Gunn is one of the most experienced players in the game.
She was one of the first women to be awarded a central contract by England and she enjoyed an illustrious international career and was the first cricketer – man or woman – to play in 100 T20 international matches.
“You couldn’t ask for a more experienced player in your side and also someone that is a really genuine person as well,’’ said Armitage.
“She is a magnificent person to have at your club and I am really happy she is on my team. Especially for the younger players, she is really easy to talk to and always willing to help. She is good at giving all the knowledge she has got.”
With more Covid-19 restrictions lifted earlier this month, a limited-capacity crowd will be in attendance at Headingley today.
“It brings a completely different buzz around the ground,” said Armitage.
“When we play at Headingley, that is going to be the first time there will be crowds in the cricket ground since the pandemic.
“It is a really exciting time for us and we just hope that carries on throughout the season.
“There are lots of protocols in place but it is really exciting to have crowds – and friends and family coming to watch, that is something that the players have missed.”

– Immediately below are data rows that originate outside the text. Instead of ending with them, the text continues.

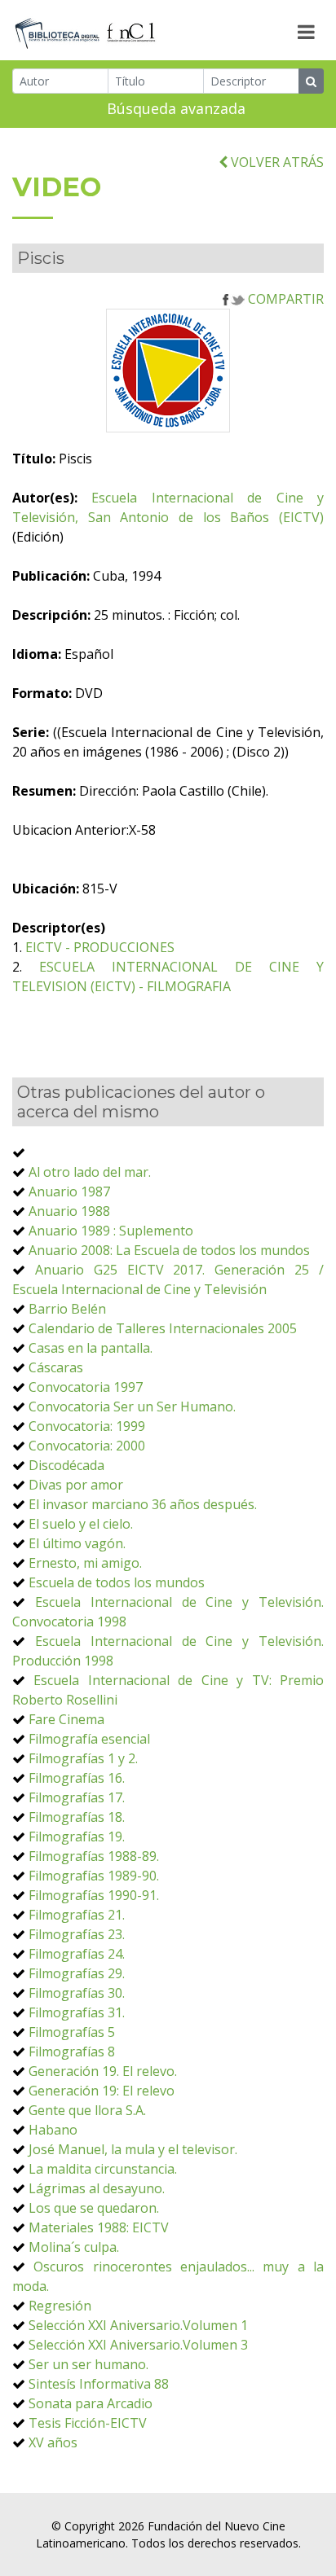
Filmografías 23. (77, 1934)
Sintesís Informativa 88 (99, 2384)
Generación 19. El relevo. (103, 2071)
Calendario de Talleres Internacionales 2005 (163, 1328)
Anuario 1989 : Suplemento (111, 1231)
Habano (53, 2130)
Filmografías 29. (77, 1973)
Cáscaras (56, 1367)
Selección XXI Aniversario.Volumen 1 (138, 2325)
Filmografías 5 (72, 2032)
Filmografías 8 (72, 2051)
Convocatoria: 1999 (87, 1426)
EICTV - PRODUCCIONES (100, 947)
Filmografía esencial (89, 1739)
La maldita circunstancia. (103, 2169)
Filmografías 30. (77, 1993)
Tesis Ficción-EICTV (88, 2423)
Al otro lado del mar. (90, 1172)
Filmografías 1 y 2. (83, 1758)
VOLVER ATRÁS (276, 162)
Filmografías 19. (77, 1836)
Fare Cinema (66, 1719)
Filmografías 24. (77, 1954)
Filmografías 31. (77, 2012)
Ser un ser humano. (88, 2364)
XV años (53, 2442)
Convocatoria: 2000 (87, 1446)
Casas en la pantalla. (91, 1348)
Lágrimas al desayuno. (97, 2188)
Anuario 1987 (69, 1191)
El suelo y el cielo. (81, 1524)
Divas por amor (76, 1485)
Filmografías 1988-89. (94, 1856)
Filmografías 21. (77, 1915)
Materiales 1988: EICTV (99, 2227)
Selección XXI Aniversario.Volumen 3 (138, 2345)
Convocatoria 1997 (86, 1387)
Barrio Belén (67, 1309)
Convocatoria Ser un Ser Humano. (132, 1406)
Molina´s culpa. (74, 2247)
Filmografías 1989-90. (94, 1876)
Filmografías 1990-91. (94, 1895)
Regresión (60, 2306)
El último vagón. (77, 1543)
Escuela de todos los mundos (117, 1582)
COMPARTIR (284, 299)
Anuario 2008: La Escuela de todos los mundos (169, 1250)
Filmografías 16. (77, 1778)
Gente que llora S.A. (87, 2110)
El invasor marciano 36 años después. (143, 1504)
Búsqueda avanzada (176, 108)
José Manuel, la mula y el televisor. (133, 2149)
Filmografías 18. (77, 1817)
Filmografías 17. (77, 1797)
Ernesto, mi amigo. (85, 1563)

There may also be some younger fans in the crowd, with Armitage feeling the progress of the women’s game is providing more female role models for aspiring players.
“People aren’t aware that there are lots of younger girls looking up to people like us,” she said.
“And that is all of us, contracted and non-contracted players, you are probably still being a role model to younger girls.
“That is really exciting and hopefully this is just the start of something.”
Armitage scored 290 runs and took five wickets when she represented Yorkshire in the Women’s Twenty20 Cup earlier this year.
She is aiming to add bigger scores in each game she plays this year as she heads into the campaign with Northern Diamonds in fine form.
“This season I want to be getting 70-plus scores in every game and contribute to the team in that way,” she added.
“Last season, I felt good but I was hitting consistent 30s, which wasn’t me stepping up.
“That is the biggest thing I have learned this year – backing my ability and batting 100 balls and putting on those big performances.”
The top-order batter and leg-spinner’s form suggest she might not be far away from senior international honours with England.
“You just have to take each game as it comes,” she insisted.
“It’s not something that I particularly think about.
“I just want to concentrate on the moment, the here and now.
“That is trying to score runs and take wickets to get the team into winning positions.
“If anything came on top of that, fantastic.”